Ground truth is important in the initial supervised classification of an image. When the identity and location of land cover types are known through a combination of field work, maps, and personal experience these areas are known as training sites. The spectral characteristics of these areas are used to train the remote sensing software using decision rules for classifying the rest of the image. These decision rules such as Maximum Likelihood Classification, Parallelepiped Classification, and Minimum Distance Classification offer different techniques to classify an image. Additional ground truth sites allow the remote sensor to establish an error matrix which validates the accuracy of the classification method used. Different classification methods may have different percentages of error for a given classification project. It is important that the remote sensor chooses a classification method that works best with the number of classifications used while providing the least amount of error.
Ground truth also helps with atmospheric correction. Since images from satellites obviously have to pass through the atmosphere, they can get distorted because of absorption in the atmosphere. So ground truth can help fully identify objects in satellite photos.
An example of an error of commission is when a pixel reports the presence of a feature (such as trees) that, in reality, is absent (no trees are actually present). Ground truthing ensures that the error matrices have a higher accuracy percentage than would be the case if no pixels were ground truthed. This value is the inverse of the user's accuracy, i.e. Commission Error = 1 - user's accuracy.

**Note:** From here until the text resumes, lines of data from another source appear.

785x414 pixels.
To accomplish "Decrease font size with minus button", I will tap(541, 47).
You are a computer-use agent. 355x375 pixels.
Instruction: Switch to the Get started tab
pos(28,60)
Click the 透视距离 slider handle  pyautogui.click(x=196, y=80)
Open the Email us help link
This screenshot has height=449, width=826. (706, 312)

An example of an error of omission is when pixels of a certain thing, for example maple trees, are not classified as maple trees. The process of ground truthing helps to ensure that the pixel is classified correctly and the error matrices are more accurate. This value is the inverse of the producer's accuracy, i.e. Omission Error = 1 - producer's accuracy
Geographic information systems such as GIS, GPS, and GNSS, have become so widespread that the term "ground truth" has taken on special meaning in that context. If the location coordinates returned by a location method such as GPS are an estimate of a location, then the "ground truth" is the actual location on earth. A smart phone might return a set of estimated location coordinates such as 43.87870,-103.45901. The ground truth being estimated by those coordinates is the tip of George Washington's nose on Mt. Rushmore. The accuracy of the estimate is the maximum distance between the location coordinates and the ground truth. We could say in this case that the estimate accuracy is 10 meters, meaning that the point on earth represented by the location coordinates is thought to be within 10 meters of George's nose--the ground truth. In slang, the coordinates indicate where we think George Washington's nose is located, and the ground truth is where it's really at. In practice a smart phone or hand-held GPS unit is routinely able to estimate the ground truth within 6-10 meters. Specialized instruments can reduce GPS measurement error to under a centimeter.

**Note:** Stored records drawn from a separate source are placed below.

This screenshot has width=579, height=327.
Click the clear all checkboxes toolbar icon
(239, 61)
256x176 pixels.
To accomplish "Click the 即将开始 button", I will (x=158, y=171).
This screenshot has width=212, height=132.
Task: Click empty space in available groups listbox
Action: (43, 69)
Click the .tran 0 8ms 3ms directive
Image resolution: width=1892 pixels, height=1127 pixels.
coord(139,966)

US military slang uses "ground truth" to describe the reality of a tactical situation - as opposed to intelligence reports and mission plans. The term appears in the title of the Iraq War documentary film The Ground Truth (2006), and also in military publications, for example Stars and Stripes saying: "Stripes decided to figure out what the ground truth was in Iraq."
The Oxford English Dictionary (s.v. "ground truth") records the use of the word "Groundtruth" in the sense of a "fundamental truth" from Henry Ellison's poem "The Siberian Exile's Tale", published in 1833.
As the Groundtruth of her own Existence it must be regarded, thro' Him in its highest, purest Aspect shown!